More importantly, while their Milky Way mass measurement may be consistent with other values found from similar methods, it's substantially lower than those from other techniques. Estimates made using extragalactic sources, like the motions of the Magellanic Clouds, have found masses up to five times greater than the present estimate. What they say this likely means is that these other methods are just not robust enough : these other components aren't in nice stable orbits, so of course their motions don't really reflect the true mass. And kudos to the authors for emphasising that our knowledge of our own Galaxy is still changing. That's what research is for, after all.

While it's disappointing that they don't venture any guesses as to what the Keplerian decline might mean for cosmology, this is probably a wise move. They do, however, give a nice overview of the (as I suspected) extremely limited and suspicious claims for other such detections in other galaxies, making it clear that the Milky Way is quite unique in this regard.
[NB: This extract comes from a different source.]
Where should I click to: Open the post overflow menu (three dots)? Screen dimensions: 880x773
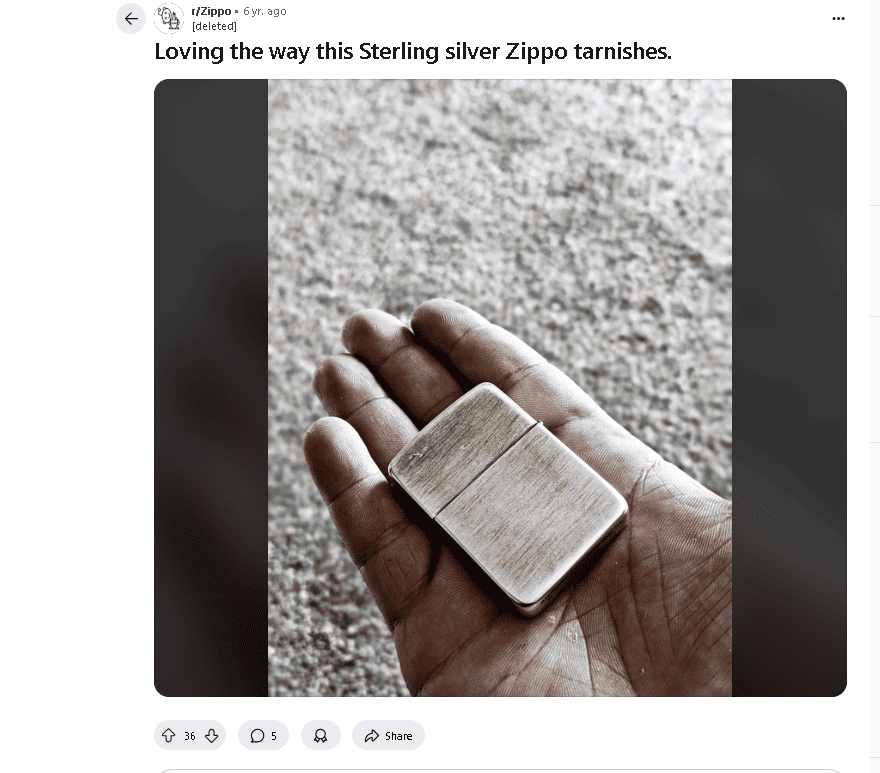(838, 19)
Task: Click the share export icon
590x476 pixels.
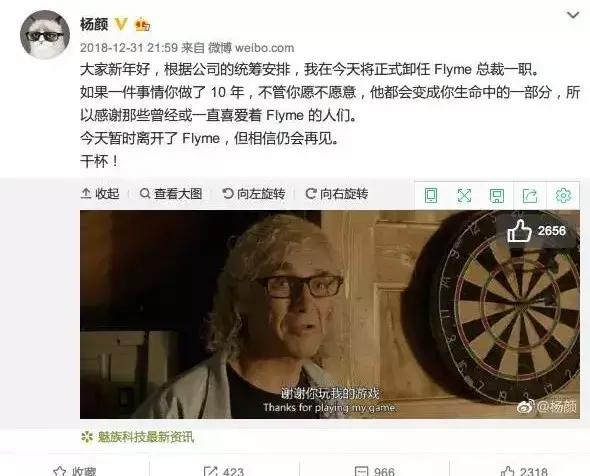Action: [530, 196]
And this points to a pet topic of mine, that those claiming Standard Model adherents have to point to the special nature of the Milky Way to avoid conflicts with theoretical predictions are absolutely right to do so. Sure, we should assume we're a typical spiral galaxy by default, and it's therefore right to be surprised when we find it does unusual things that typical spirals shouldn't do (like having satellite galaxies in a plane). But it's wholly wrong to insist that we must be typical even when measurements clearly show that we're not.

In this specific case they point to two possible interpretations. First, it might only be the unique nature of the methodology that gives us this Keplerian decline, and if we had comparable data for other galaxies we might well see the same thing. Second, perhaps more interestingly, the Milky Way's other unusual attributes (being a four-armed isolated spiral which hasn't experienced any recent major mergers) might indicate other types of galaxies we should examine to see if they too show the same thing. Maybe this declining rotation curve is a consequence of that, in which case, other similar galaxies should show the same feature. This makes things testable.

Finally, they note that the classic NFW profile often used to approximate the dark matter halo doesn't work in this case, as it can't predict a declining rotation curve (as you go further and further away, says NFW, you just keep enclosing more and more mass). The Einasto profile has no such problems so we should all use that instead.

What began for me as a mildly baffling disappointment turned out to be a really very nice piece of work. It doesn't have any direct bearing on the Standard Model, but it does suggest further evidence that our Milky Way is weird  and that the measurement technique, especially within our own Galaxy, really matters. It's that comparison with different techniques I think should have been emphasised much more in both the paper and the press releases. Without that, the whole main point of the paper is easily lost.